Enable for ELN and remove the Fedora specific config definition. We may want to consider enabling CONFIG_KFENCE_DEFERRABLE on fedora... This config allows the CPU wakup to be deferred, which is more ideal for power-constrianted systems which is more likely to be the case on Fedora.

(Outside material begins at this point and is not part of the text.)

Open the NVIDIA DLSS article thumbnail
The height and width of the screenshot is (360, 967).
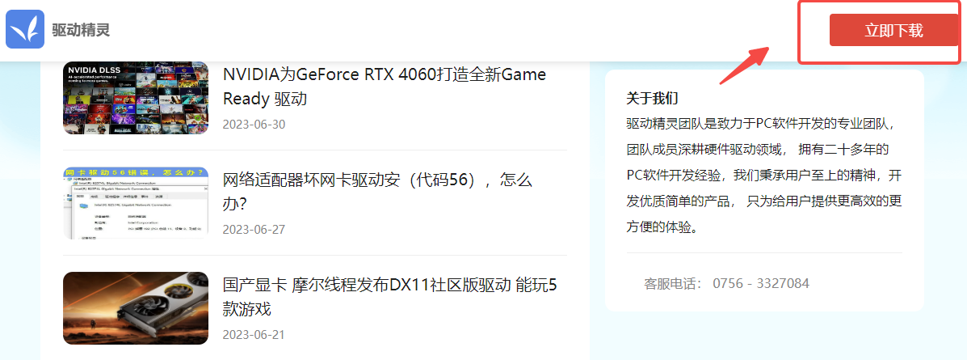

Signed-off-by: Nico Pache npache@redhat.com
diff --git a/redhat/configs/common/debug/CONFIG_KFENCE b/redhat/configs/common/debug/CONFIG_KFENCE new file mode 100644 index blahblah..blahblah 100644 --- /dev/null +++ b/redhat/configs/common/debug/CONFIG_KFENCE @@ -0,0 +1 @@ +# CONFIG_KFENCE is not set diff --git a/redhat/configs/common/generic/CONFIG_KFENCE b/redhat/configs/common/generic/CONFIG_KFENCE index blahblah..blahblah 100644 --- a/redhat/configs/common/generic/CONFIG_KFENCE +++ b/redhat/configs/common/generic/CONFIG_KFENCE @@ -1 +1 @@ -# CONFIG_KFENCE is not set +CONFIG_KFENCE=y diff --git a/redhat/configs/common/generic/CONFIG_KFENCE_DEFERRABLE b/redhat/configs/common/generic/CONFIG_KFENCE_DEFERRABLE new file mode 100644 index blahblah..blahblah 100644 --- /dev/null +++ b/redhat/configs/common/generic/CONFIG_KFENCE_DEFERRABLE @@ -0,0 +1 @@ +# CONFIG_KFENCE_DEFERRABLE is not set diff --git a/redhat/configs/fedora/generic/CONFIG_KFENCE_NUM_OBJECTS b/redhat/configs/common/generic/CONFIG_KFENCE_NUM_OBJECTS rename from redhat/configs/fedora/generic/CONFIG_KFENCE_NUM_OBJECTS rename to redhat/configs/common/generic/CONFIG_KFENCE_NUM_OBJECTS index blahblah..blahblah 100644 --- a/redhat/configs/fedora/generic/CONFIG_KFENCE_NUM_OBJECTS +++ b/redhat/configs/common/generic/CONFIG_KFENCE_NUM_OBJECTS diff --git a/redhat/configs/common/generic/CONFIG_KFENCE_SAMPLE_INTERVAL b/redhat/configs/common/generic/CONFIG_KFENCE_SAMPLE_INTERVAL new file mode 100644 index blahblah..blahblah 100644 --- /dev/null +++ b/redhat/configs/common/generic/CONFIG_KFENCE_SAMPLE_INTERVAL @@ -0,0 +1 @@ +CONFIG_KFENCE_SAMPLE_INTERVAL=100 diff --git a/redhat/configs/common/generic/CONFIG_KFENCE_STATIC_KEYS b/redhat/configs/common/generic/CONFIG_KFENCE_STATIC_KEYS new file mode 100644 index blahblah..blahblah 100644 --- /dev/null +++ b/redhat/configs/common/generic/CONFIG_KFENCE_STATIC_KEYS @@ -0,0 +1 @@ +CONFIG_KFENCE_STATIC_KEYS=y diff --git a/redhat/configs/fedora/generic/CONFIG_KFENCE b/redhat/configs/fedora/generic/CONFIG_KFENCE deleted file mode 100644 index blahblah..blahblah 0 --- a/redhat/configs/fedora/generic/CONFIG_KFENCE +++ /dev/null @@ -1 +0,0 @@ -CONFIG_KFENCE=y diff --git a/redhat/configs/fedora/generic/CONFIG_KFENCE_SAMPLE_INTERVAL b/redhat/configs/fedora/generic/CONFIG_KFENCE_SAMPLE_INTERVAL deleted file mode 100644 index blahblah..blahblah 0 --- a/redhat/configs/fedora/generic/CONFIG_KFENCE_SAMPLE_INTERVAL +++ /dev/null @@ -1 +0,0 @@ -CONFIG_KFENCE_SAMPLE_INTERVAL=0
-- https://gitlab.com/cki-project/kernel-ark/-/merge_requests/1748
From: Nico Pache on gitlab.com https://gitlab.com/cki-project/kernel-ark/-/merge_requests/1748#note_9085650...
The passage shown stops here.